_EXERCISE TEXT_

Armenians being led away by armed guards from Harpoot, where the educated and the influential of the city were selected to be massacred at the nearest suitable site, May 1915.

A death march is a forced march of prisoners of war or other captives or deportees in which individuals are left to die along the way.[1] It is distinguished from simple prisoner transport via foot march. Article 19 of the Geneva Convention requires that prisoners must be moved away from a danger zone such as an advancing front line, to a place that may be considered more secure. It is not required to evacuate prisoners who are too unwell or injured to move. In times of war, such evacuations can be difficult to carry out.

Death marches usually feature harsh physical labor and abuse, neglect of prisoner injury and illness, deliberate starvation and dehydration, humiliation, torture, and execution of those unable to keep up the marching pace. The march may end at a prisoner-of-war camp or internment camp, or it may continue until all those who are forced to march are dead.

_PROBLEMS TO WORK ON_
#1 In the death march text, which article of the Geneva Convention requires that prisoners be moved away from a danger zone?
#2 Please print the death march text from "Armenians being led" down to "site, May 1915.".
#3 List the groups of people that the death march text says can be forced on a death march.
The records that follow have no connection to the death march text.

_GIVEN ENTRIES_
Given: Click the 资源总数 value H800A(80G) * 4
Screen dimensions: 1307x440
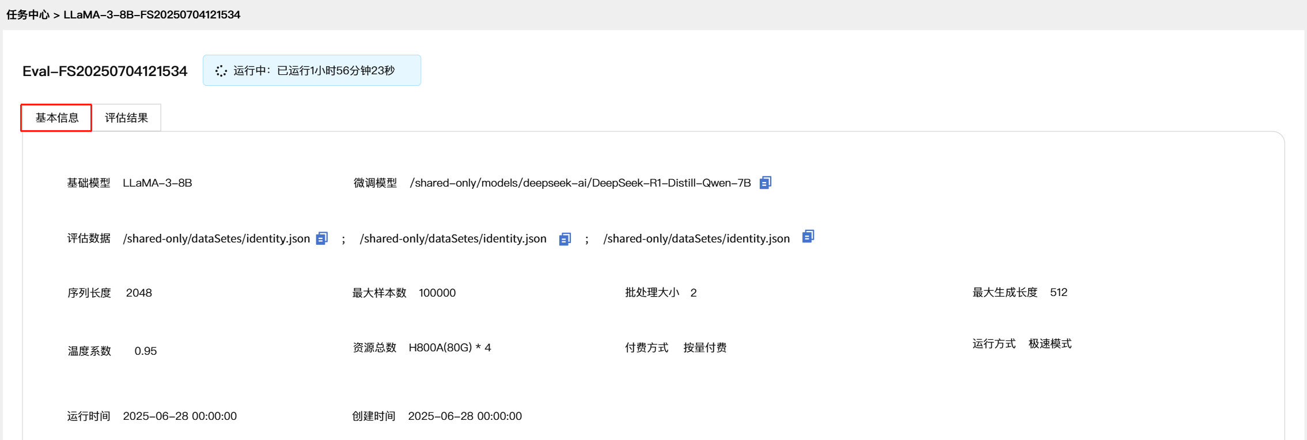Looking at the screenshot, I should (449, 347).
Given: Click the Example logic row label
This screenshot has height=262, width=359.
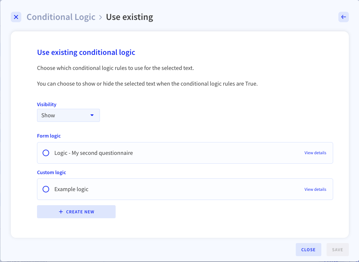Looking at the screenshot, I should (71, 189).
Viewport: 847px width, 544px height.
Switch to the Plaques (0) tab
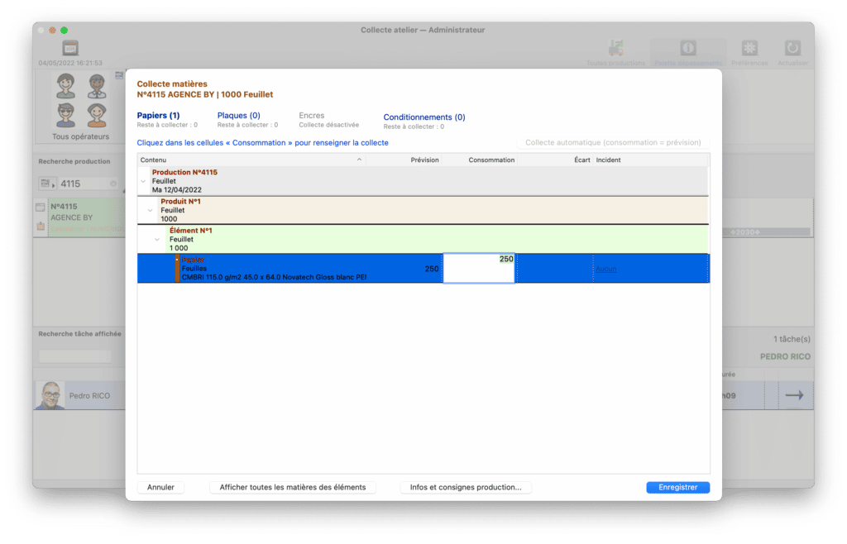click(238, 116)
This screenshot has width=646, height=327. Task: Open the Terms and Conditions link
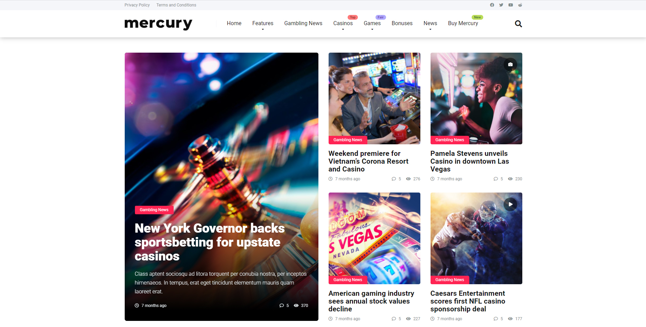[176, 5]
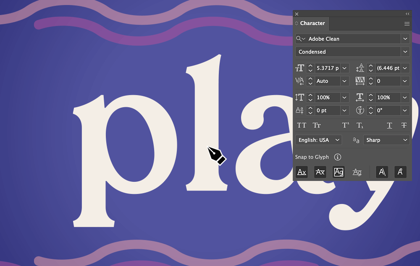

_EXERCISE RESULTS_
#1 Article 19

#2
Armenians being led away by armed guards from Harpoot, where the educated and the influential of the city were selected to be massacred at the nearest suitable site, May 1915.

#3 Prisoners of war, other captives, deportees